Start Source excerpt
# Who are your top ten composers with substantial works after 1900



## justekaia (Jan 2, 2022)

I will accept any composer who has at least 5 substantial works after 1900.


----------



## prlj (10 mo ago)

Gustav Mahler
Dimitri Shostakovch 
Igor Stravinsky
Richard Strauss
Leonard Bernstein
Sergei Prokofiev 
Philip Glass
John Adams
Steve Reich
PDQ Bach


This doesn't seem that hard?


----------



## Art Rock (Nov 28, 2009)

Mahler
Shostakovich
Sibelius
Ravel
Bax
Strauss
Vaughan Williams
Moeran
Takemitsu
Gubaidulina


----------



## justekaia (Jan 2, 2022)

prlj said:


> Gustav Mahler
> Dimitri Shostakovch
> Igor Stravinsky
> Richard Strauss
> ...


you were pretty damned quick; let us wait for the other responses to judge yours; i would not have any issues with your choices even with Bach


----------



## Georgieva (7 mo ago)

Strauss
Mahler
Stravinsky
Rachmaninov
Sibelius
Ravel
Bax
Shostakovich
Prokofiev
Bartók


----------



## prlj (10 mo ago)

justekaia said:


> let us wait for the other responses to judge yours;


Why are we judging?


----------



## justekaia (Jan 2, 2022)

prlj said:


> Why are we judging?


i think we are doing this at every second of our lives; nothing wrong with that


----------



## Waehnen (Oct 31, 2021)
End Source excerpt
Start Input data
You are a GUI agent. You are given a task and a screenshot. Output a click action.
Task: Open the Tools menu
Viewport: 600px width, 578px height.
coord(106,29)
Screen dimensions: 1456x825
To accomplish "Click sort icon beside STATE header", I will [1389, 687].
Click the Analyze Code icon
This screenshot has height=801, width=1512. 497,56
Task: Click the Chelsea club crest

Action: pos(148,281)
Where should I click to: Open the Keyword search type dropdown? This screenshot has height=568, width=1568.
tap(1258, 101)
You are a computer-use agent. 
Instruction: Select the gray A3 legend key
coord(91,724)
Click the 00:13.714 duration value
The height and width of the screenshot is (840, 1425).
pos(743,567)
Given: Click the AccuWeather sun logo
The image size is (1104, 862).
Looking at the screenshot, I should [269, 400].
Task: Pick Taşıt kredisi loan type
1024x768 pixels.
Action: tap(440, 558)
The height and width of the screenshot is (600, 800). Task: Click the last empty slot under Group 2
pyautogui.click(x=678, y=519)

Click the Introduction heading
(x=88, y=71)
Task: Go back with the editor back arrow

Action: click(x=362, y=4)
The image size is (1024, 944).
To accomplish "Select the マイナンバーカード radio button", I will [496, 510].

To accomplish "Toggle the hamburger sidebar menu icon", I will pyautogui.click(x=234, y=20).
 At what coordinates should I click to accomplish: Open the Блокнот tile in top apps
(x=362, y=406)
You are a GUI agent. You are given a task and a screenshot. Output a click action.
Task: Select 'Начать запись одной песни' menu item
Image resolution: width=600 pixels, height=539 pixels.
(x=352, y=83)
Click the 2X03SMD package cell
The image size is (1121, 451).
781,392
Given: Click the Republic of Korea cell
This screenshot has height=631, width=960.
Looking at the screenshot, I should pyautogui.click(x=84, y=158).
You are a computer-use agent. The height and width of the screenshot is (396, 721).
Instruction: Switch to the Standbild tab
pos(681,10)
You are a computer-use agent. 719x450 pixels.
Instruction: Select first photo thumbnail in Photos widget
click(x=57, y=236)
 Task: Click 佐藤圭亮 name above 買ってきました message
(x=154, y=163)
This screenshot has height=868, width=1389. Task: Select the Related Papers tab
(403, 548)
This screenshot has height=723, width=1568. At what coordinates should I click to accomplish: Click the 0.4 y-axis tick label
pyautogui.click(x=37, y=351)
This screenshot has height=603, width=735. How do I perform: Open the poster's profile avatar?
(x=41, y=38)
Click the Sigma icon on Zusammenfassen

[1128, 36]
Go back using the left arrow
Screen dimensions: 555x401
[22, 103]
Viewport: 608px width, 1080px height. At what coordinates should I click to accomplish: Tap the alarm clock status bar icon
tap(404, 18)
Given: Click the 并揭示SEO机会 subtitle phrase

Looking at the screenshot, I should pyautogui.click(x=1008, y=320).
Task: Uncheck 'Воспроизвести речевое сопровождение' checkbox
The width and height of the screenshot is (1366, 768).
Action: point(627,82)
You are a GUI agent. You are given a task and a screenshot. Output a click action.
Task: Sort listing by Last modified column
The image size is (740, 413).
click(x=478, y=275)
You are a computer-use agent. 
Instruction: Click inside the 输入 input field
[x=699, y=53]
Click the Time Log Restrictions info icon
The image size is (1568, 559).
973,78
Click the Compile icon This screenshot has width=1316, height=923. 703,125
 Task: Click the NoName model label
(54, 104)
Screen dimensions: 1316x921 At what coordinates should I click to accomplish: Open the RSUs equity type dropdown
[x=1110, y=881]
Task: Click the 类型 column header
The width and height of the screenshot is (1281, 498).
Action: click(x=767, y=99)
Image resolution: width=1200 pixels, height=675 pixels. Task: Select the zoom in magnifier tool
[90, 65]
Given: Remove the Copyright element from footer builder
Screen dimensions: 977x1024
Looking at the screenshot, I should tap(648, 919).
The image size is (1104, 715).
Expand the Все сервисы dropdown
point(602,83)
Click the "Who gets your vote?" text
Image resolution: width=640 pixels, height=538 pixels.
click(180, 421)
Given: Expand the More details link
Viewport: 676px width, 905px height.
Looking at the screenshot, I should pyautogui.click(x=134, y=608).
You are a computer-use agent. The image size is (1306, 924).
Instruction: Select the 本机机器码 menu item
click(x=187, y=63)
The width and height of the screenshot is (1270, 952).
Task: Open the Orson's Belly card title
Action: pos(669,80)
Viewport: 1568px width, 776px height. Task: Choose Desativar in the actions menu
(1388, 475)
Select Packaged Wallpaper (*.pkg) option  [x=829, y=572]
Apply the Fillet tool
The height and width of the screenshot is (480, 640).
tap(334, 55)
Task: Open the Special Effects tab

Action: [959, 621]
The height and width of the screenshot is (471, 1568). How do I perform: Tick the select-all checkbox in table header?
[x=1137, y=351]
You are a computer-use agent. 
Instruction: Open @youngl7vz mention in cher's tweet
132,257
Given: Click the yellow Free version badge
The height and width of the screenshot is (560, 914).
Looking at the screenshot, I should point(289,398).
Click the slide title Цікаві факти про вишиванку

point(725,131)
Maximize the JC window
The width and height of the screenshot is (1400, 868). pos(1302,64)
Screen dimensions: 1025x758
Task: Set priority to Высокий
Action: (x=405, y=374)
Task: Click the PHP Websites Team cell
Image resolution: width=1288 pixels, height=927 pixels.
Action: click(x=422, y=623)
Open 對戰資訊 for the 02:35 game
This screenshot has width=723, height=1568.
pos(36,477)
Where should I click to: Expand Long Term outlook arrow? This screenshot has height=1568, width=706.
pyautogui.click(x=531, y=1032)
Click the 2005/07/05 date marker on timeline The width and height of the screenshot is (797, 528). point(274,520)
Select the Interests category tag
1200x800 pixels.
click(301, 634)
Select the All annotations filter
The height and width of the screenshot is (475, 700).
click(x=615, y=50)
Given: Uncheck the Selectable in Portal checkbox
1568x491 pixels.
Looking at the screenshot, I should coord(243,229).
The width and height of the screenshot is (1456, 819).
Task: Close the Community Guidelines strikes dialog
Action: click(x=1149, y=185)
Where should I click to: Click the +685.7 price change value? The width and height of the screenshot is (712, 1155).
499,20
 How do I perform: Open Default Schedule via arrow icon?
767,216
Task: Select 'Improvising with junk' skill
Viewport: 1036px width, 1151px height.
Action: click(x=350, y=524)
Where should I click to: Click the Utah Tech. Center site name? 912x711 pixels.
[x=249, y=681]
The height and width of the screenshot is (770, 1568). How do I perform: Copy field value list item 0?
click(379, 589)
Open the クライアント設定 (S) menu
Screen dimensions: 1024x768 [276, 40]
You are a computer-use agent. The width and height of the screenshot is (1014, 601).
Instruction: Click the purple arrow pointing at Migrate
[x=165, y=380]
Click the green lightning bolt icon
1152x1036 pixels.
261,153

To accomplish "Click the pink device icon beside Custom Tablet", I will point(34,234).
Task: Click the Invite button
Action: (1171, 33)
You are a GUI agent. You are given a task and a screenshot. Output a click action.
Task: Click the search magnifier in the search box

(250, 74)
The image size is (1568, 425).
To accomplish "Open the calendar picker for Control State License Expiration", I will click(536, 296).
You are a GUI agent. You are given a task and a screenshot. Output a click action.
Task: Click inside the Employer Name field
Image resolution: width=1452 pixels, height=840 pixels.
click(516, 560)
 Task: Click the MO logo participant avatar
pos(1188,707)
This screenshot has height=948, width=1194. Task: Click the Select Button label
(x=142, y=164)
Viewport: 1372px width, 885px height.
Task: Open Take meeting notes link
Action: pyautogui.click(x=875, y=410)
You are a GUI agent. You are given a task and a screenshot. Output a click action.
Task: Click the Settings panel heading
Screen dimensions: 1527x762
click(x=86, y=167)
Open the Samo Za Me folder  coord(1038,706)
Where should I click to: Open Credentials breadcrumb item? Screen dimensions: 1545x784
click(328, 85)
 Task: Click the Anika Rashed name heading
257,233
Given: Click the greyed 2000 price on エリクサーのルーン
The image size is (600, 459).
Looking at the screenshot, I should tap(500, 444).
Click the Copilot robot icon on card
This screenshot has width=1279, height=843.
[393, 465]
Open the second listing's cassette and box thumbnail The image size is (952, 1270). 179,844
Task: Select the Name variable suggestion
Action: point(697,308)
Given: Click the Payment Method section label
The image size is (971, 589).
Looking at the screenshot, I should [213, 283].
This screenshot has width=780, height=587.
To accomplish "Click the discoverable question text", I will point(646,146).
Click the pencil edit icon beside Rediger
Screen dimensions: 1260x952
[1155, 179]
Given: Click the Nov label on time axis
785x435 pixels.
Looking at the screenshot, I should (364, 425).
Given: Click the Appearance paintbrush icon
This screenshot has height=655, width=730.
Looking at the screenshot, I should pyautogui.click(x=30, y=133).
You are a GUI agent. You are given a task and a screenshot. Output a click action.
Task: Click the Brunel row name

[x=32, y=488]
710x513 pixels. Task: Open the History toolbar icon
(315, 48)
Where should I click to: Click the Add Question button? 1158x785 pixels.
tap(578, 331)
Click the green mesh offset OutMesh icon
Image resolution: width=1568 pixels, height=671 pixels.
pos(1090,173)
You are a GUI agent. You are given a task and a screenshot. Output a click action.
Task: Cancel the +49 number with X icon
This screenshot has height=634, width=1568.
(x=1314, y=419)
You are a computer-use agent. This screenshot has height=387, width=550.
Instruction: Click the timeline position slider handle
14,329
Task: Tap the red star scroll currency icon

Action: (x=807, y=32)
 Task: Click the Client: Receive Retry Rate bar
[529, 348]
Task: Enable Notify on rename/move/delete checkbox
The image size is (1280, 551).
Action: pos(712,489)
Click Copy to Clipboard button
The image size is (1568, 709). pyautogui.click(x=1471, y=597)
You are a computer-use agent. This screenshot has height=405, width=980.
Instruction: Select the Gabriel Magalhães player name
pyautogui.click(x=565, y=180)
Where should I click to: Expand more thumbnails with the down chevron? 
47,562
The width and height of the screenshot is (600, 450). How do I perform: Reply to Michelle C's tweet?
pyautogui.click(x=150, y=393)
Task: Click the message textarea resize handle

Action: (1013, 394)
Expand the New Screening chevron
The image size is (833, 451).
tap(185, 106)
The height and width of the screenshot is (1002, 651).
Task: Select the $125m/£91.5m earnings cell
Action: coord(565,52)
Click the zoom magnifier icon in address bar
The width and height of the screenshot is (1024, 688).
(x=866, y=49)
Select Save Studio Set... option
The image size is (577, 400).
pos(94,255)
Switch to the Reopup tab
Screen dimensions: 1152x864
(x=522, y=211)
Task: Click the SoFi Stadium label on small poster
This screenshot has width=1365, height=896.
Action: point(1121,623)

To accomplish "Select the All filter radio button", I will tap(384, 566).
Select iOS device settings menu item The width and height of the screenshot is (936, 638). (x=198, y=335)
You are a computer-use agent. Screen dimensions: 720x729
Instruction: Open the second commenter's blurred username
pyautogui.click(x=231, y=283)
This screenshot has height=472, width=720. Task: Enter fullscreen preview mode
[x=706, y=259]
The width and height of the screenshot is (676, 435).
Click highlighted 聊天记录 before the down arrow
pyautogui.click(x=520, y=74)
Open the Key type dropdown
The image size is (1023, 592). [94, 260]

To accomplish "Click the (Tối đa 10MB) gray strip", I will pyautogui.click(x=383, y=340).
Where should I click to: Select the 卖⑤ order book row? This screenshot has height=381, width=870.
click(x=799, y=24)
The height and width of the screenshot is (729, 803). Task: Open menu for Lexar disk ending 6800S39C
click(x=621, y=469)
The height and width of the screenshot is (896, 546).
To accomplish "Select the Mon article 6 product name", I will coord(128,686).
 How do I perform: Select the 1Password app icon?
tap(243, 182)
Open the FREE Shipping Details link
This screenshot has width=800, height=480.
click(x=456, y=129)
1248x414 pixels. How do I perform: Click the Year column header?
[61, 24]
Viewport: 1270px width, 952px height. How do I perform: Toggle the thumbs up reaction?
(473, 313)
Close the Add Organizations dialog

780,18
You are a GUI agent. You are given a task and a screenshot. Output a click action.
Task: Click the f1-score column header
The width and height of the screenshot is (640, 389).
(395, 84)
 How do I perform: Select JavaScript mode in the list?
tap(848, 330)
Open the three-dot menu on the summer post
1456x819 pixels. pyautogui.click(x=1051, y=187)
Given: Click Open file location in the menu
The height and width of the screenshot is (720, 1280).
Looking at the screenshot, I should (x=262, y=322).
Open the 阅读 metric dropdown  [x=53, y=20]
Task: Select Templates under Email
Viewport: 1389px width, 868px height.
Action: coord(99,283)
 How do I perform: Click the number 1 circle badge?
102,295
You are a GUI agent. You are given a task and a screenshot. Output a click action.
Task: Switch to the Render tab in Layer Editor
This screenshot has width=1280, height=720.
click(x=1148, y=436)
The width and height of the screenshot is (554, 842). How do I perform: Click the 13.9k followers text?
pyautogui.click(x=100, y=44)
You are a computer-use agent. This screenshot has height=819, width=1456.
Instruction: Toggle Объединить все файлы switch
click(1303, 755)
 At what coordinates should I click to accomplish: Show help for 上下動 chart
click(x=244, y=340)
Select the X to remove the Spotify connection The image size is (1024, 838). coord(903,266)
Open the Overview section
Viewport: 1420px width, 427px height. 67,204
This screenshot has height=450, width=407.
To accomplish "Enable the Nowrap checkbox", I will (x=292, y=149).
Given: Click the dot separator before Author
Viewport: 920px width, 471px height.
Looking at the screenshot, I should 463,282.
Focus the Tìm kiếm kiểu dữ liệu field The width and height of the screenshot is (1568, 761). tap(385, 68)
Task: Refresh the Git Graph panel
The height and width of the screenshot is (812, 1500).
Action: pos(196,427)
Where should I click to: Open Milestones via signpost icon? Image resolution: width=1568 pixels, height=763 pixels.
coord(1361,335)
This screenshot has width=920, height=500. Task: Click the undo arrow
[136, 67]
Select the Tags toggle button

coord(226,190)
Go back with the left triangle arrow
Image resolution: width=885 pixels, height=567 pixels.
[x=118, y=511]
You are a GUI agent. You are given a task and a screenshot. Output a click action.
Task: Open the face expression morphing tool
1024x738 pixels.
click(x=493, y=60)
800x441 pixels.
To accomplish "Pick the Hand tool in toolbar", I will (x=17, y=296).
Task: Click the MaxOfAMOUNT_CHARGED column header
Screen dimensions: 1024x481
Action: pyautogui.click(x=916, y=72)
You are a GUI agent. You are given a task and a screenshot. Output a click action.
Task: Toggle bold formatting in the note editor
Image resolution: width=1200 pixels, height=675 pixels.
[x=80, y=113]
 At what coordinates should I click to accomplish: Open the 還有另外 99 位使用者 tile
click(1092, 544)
End Input data
> **Set problem A**: Copy the rows exactly, starting at the first row and stopping after the row that contains "pos(743,567)".
> **Set problem B**: Write the next part of the forum thread on top composers with substantial works after 1900, picking up where it stops.

> **Exercise result A**:
You are a GUI agent. You are given a task and a screenshot. Output a click action.
Task: Open the Tools menu
Viewport: 600px width, 578px height.
coord(106,29)
Screen dimensions: 1456x825
To accomplish "Click sort icon beside STATE header", I will [1389, 687].
Click the Analyze Code icon
This screenshot has height=801, width=1512. 497,56
Task: Click the Chelsea club crest

Action: pos(148,281)
Where should I click to: Open the Keyword search type dropdown? This screenshot has height=568, width=1568.
tap(1258, 101)
You are a computer-use agent. 
Instruction: Select the gray A3 legend key
coord(91,724)
Click the 00:13.714 duration value
The height and width of the screenshot is (840, 1425).
pos(743,567)

> **Exercise result B**:
Sibelius
Stravinsky
Shostakovich
Mahler
Debussy
Ravel
Rachmaninov
Ligeti
Kokkonen
Saariaho

Edit: I changed Strauss to Rachmaninov


----------



## Xisten267 (Sep 2, 2018)

My overall favorites today:

1. Mahler
2. Sibelius
3. Prokofiev
4. Debussy
5. Elgar
6. Shostakovich
7. Rachmaninoff
8. Ravel
9. Scriabin
10. Bartók

This said, it should be noted that I don't have much experience with contemporary classical music and it's composers.


----------



## Roger Knox (Jul 19, 2017)

Debussy
Schoenberg
Bartók
Prokofiev
Messaien
Ginastera
Ligeti
Bacevich
Pärt
John Adams


----------



## advokat (Aug 16, 2020)

Strauss
Rachmaninov
Sibelius
Shostakovich
Kabalevsky
Lloyd
Poulenc
Durufle
Wetz
Schmidt


----------



## justekaia (Jan 2, 2022)

Roger Knox said:


> Debussy
> Schoenberg
> Bartók
> Prokofiev
> ...


Fabulous choices. I love them all. But is John Adams the last great composer?


----------



## Roger Knox (Jul 19, 2017)

justekaia said:


> Fabulous choices. I love them all. But is John Adams the last great composer?


No, but honestly I haven't kept up; I'm sure there are plenty of composers born after 1950, and especially after 1975, who should be in there. But I can't call them favourites if I haven't heard their music. As for John Adams I find his music hit and miss -- Harmonielehre I like, Grand Pianola Music I don't. I would need to think a lot more to decide my most recent top composer.


----------



## Bwv 1080 (Dec 31, 2018)

Too many to list, have to go post-1950
Messiaen
Boulez
Ligeti
Lutoslawski
Wolpe
Carter
Ferneyhough
Murail
Dutilleux
Radelescu
Riley


----------



## justekaia (Jan 2, 2022)

Roger Knox said:


> No, but honestly I haven't kept up; I'm sure there are plenty of composers born after 1950, and especially after 1975, who should be in there. But I can't call them favourites if I haven't heard their music. As for John Adams I find his music hit and miss -- Harmonielehre I like, Grand Pianola Music I don't. I would need to think a lot more to decide my most recent top composer.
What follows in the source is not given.